START EXCERPTED RECORDS

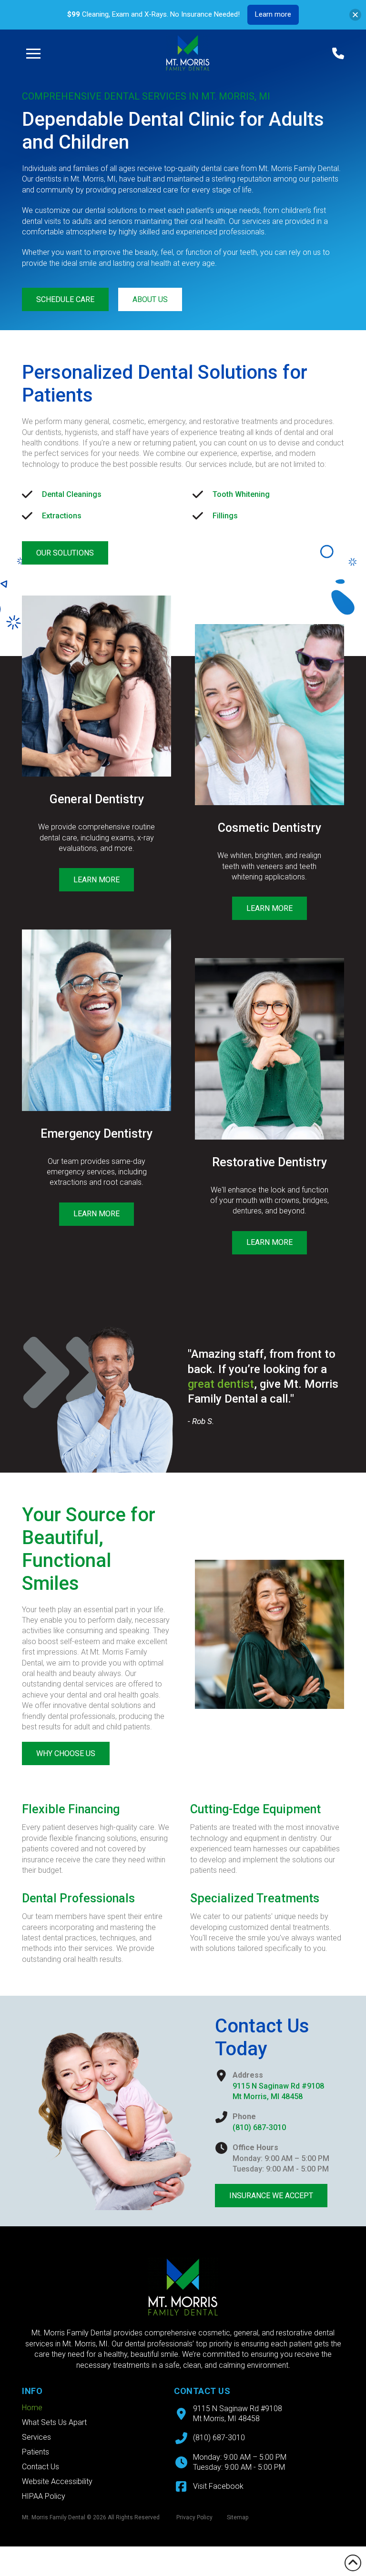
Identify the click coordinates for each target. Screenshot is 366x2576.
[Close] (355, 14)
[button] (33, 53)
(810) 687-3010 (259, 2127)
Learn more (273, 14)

END EXCERPTED RECORDS

# [YOUR OBJECTIVE]
Without including any picture, print every record exactly as written above.

# [RESPONSE TO THE TASK]
Identify the click coordinates for each target. Screenshot is 366x2576.
[Close] (355, 14)
[button] (33, 53)
(810) 687-3010 (259, 2127)
Learn more (273, 14)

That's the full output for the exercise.